_PROBLEM TO WORK ON_
Copy the data below in full, exactly as it appears.

----

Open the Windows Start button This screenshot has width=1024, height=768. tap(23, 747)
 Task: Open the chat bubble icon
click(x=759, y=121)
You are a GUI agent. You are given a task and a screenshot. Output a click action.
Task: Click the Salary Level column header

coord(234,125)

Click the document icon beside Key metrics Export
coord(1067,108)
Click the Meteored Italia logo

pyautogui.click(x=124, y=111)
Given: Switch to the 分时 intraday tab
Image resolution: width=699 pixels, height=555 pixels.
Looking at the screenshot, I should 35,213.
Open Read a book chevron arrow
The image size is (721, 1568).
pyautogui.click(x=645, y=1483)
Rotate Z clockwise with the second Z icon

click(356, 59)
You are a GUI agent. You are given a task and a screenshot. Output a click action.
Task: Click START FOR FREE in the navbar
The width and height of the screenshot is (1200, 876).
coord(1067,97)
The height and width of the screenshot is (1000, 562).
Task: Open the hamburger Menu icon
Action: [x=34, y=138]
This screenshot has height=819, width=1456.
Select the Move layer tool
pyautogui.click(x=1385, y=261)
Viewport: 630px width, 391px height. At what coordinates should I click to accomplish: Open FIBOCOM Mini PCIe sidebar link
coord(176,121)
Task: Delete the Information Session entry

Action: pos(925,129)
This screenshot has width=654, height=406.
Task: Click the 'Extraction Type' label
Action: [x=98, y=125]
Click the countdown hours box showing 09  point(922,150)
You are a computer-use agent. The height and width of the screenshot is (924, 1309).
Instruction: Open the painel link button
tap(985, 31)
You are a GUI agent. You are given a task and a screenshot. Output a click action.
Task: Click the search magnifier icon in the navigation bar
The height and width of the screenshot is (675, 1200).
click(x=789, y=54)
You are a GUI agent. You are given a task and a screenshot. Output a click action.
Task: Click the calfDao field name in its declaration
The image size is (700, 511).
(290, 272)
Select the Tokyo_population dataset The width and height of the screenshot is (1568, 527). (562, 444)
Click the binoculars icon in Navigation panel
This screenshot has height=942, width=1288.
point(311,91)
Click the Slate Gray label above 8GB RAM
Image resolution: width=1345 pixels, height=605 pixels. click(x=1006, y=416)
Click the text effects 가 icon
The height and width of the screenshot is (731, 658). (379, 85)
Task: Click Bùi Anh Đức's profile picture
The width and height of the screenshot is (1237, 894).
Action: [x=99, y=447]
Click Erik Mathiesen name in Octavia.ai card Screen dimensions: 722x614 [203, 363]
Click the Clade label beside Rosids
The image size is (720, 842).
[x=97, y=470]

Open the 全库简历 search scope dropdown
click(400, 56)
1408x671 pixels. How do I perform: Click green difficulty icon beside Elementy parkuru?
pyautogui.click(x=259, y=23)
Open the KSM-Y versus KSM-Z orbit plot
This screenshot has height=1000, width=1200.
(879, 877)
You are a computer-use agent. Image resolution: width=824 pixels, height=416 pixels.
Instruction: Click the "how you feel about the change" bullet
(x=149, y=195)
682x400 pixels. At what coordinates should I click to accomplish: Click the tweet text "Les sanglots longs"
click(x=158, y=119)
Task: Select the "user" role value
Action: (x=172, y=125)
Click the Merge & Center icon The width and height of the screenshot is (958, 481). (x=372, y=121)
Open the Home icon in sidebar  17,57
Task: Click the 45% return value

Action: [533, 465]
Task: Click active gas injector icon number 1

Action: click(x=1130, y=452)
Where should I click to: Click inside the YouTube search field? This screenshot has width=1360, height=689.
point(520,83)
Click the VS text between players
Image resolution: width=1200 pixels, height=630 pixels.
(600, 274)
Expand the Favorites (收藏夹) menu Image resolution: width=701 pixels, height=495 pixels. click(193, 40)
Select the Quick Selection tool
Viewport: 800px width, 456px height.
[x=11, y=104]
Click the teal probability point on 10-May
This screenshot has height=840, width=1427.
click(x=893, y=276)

----

_RESPONSE AREA_
Open the Windows Start button This screenshot has width=1024, height=768. tap(23, 747)
 Task: Open the chat bubble icon
click(x=759, y=121)
You are a GUI agent. You are given a task and a screenshot. Output a click action.
Task: Click the Salary Level column header

coord(234,125)

Click the document icon beside Key metrics Export
coord(1067,108)
Click the Meteored Italia logo

pyautogui.click(x=124, y=111)
Given: Switch to the 分时 intraday tab
Image resolution: width=699 pixels, height=555 pixels.
Looking at the screenshot, I should 35,213.
Open Read a book chevron arrow
The image size is (721, 1568).
pyautogui.click(x=645, y=1483)
Rotate Z clockwise with the second Z icon

click(356, 59)
You are a GUI agent. You are given a task and a screenshot. Output a click action.
Task: Click START FOR FREE in the navbar
The width and height of the screenshot is (1200, 876).
coord(1067,97)
The height and width of the screenshot is (1000, 562).
Task: Open the hamburger Menu icon
Action: [x=34, y=138]
This screenshot has height=819, width=1456.
Select the Move layer tool
pyautogui.click(x=1385, y=261)
Viewport: 630px width, 391px height. At what coordinates should I click to accomplish: Open FIBOCOM Mini PCIe sidebar link
coord(176,121)
Task: Delete the Information Session entry

Action: pos(925,129)
This screenshot has width=654, height=406.
Task: Click the 'Extraction Type' label
Action: [x=98, y=125]
Click the countdown hours box showing 09  point(922,150)
You are a computer-use agent. The height and width of the screenshot is (924, 1309).
Instruction: Open the painel link button
tap(985, 31)
You are a GUI agent. You are given a task and a screenshot. Output a click action.
Task: Click the search magnifier icon in the navigation bar
The height and width of the screenshot is (675, 1200).
click(x=789, y=54)
You are a GUI agent. You are given a task and a screenshot. Output a click action.
Task: Click the calfDao field name in its declaration
The image size is (700, 511).
(290, 272)
Select the Tokyo_population dataset The width and height of the screenshot is (1568, 527). (562, 444)
Click the binoculars icon in Navigation panel
This screenshot has height=942, width=1288.
point(311,91)
Click the Slate Gray label above 8GB RAM
Image resolution: width=1345 pixels, height=605 pixels. click(x=1006, y=416)
Click the text effects 가 icon
The height and width of the screenshot is (731, 658). (379, 85)
Task: Click Bùi Anh Đức's profile picture
The width and height of the screenshot is (1237, 894).
Action: [x=99, y=447]
Click Erik Mathiesen name in Octavia.ai card Screen dimensions: 722x614 [203, 363]
Click the Clade label beside Rosids
The image size is (720, 842).
[x=97, y=470]

Open the 全库简历 search scope dropdown
click(400, 56)
1408x671 pixels. How do I perform: Click green difficulty icon beside Elementy parkuru?
pyautogui.click(x=259, y=23)
Open the KSM-Y versus KSM-Z orbit plot
This screenshot has height=1000, width=1200.
(879, 877)
You are a computer-use agent. Image resolution: width=824 pixels, height=416 pixels.
Instruction: Click the "how you feel about the change" bullet
(x=149, y=195)
682x400 pixels. At what coordinates should I click to accomplish: Click the tweet text "Les sanglots longs"
click(x=158, y=119)
Task: Select the "user" role value
Action: (x=172, y=125)
Click the Merge & Center icon The width and height of the screenshot is (958, 481). (x=372, y=121)
Open the Home icon in sidebar  17,57
Task: Click the 45% return value

Action: [533, 465]
Task: Click active gas injector icon number 1

Action: click(x=1130, y=452)
Where should I click to: Click inside the YouTube search field? This screenshot has width=1360, height=689.
point(520,83)
Click the VS text between players
Image resolution: width=1200 pixels, height=630 pixels.
(600, 274)
Expand the Favorites (收藏夹) menu Image resolution: width=701 pixels, height=495 pixels. click(193, 40)
Select the Quick Selection tool
Viewport: 800px width, 456px height.
[x=11, y=104]
Click the teal probability point on 10-May
This screenshot has height=840, width=1427.
click(x=893, y=276)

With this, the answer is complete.